Ты открываешь мне ещё один, совершенно иной… рай!

Она нахмурилась.

— Тогда не смей скучать от музыки твоего прадедушки!

— Больше никогда, — сказал я кротко.

— Конечно, больше никогда, — сказала она. По складу ума вы с ним слишком похожи, чтобы ты не мог его понять. Любой язык имеет свою тональность, в том числе и язык твоего прадедушки.

Скучно ему! Ну, действительно!

Она приняла мое обещание исправиться, и повергнув меня в благоговейный трепет, удалилась причесываться.

Двадцать один

Она отвернулась от пишущей машинки, взглянула в ту сторону, где я устроился с чашкой шоколада и черновиком режиссерского сценария, и улыбнулась мне.

— Вовсе не обязательно всё выпивать одним глотком, Ричард, можно тянуть маленькими глоточками. Так его тебе на дольше хватит.

Я расхохотался сам над собой, с ней вместе. Я подумал, что в глазах Лесли я, должно быть, выгляжу, как куча огородных пугал на диване её кабинета.

На её письменном столе строгий порядок, папки аккуратно сложены, каждый клочок бумаги на своём месте.

Да и сама она выглядела так же аккуратно: бежевые брючки в обтяжку, заправленная в них прозрачная блузка, лифчик такой же откровенный, как и блузка, отделанный прозрачными белыми цветочками. Ее волосы отливали золотом. Я подумал, — именно так и должна выглядеть аккуратность!

— Наши напитки — это не пресс-папье, — сказал я. — Многие люди пьют горячий шоколад. Твои друзья, например. Что до меня, то за то время, пока ты ознакомишься с содержимым одной чашки, я могу выпить достаточно горячего шоколада, чтобы возненавидеть его вкус до конца своих дней!

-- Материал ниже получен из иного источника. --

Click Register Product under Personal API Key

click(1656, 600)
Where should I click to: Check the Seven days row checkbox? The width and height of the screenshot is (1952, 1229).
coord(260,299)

— Может, тебе лучше пить то, к чему ты более дружески относишься, — сказала она, — чем то, с чем ты едва знаком?

Близкое знакомство с её шоколадом, её музыкой, её садом, её машиной, её домом, её работой. С вещами, которые я знал, я был связан целой сетью тонких шелковых нитей; к своим вещам она была привязана плетёными серебряными канатами.

В глазах Лесли всё, что было ей близко, имело ценность.

Сценические костюмы и туалеты висели у нее в шкафах, рассортированные по цветам и оттенкам, каждый в чехле из прозрачного пластика. Подобранные в тон туфли стояли под ними на полу, подобранные в тон шляпки лежали над ними на полках.

Книги в шкафах подобраны по тематике; грампластинки и магнитофонные записи — по композиторам, дирижерам и исполнителям.

Несчастный неуклюжий паучок споткнулся и свалился в раковину? Всё останавливается. На помощь пауку опускается сделанная из бумажного полотенца спасательная лестница.

Забравшегося на неё паука поднимают наверх, осторожно выносят в сад и водворяют в безопасное место со словами утешения и мягким упреком насчет того, что раковины — это не лучшее место для паучьих игр.

Я во многом был совершенно иным. К примеру, аккуратность у меня была далеко не на первом месте. Пауков, само собой, надо спасать из раковин, но нежничать с ними ни к чему. Пусть благодарят свою счастливую звезду, если их хотя бы вынесут из дома и бросят на веранде.

Вещи, они исчезают в мгновение ока; прошелестит ими ветер, и их нет. А её серебряные канаты… когда мы сильно привязываемся к вещам и к людям, то разве не уходит вместе с ними какая-то частица нас, когда уходят они?

— Гораздо лучше привязываться к вечным понятиям, чем к сиюминутным, преходящим вещам, — сказал я, сидя рядом с ней в машине, которую она вела по дороге в Музыкальный Центр. — Ты согласна?

Она кивнула, ведя машину с пятимильным превышением скорости и ловя зеленые светофоры.

— Музыка — это явление вечное, — сказала она.

Как спасенного кота, меня кормили сливками классической музыки, к которой, как она уверяла, у меня были и способности, и слух.

Она тронула радио, и сразу же скрипки залились в серенаде какой-то веселенькой мелодии,

— На подходе очередная викторина, — подумал я. Мне нравились наши викторины.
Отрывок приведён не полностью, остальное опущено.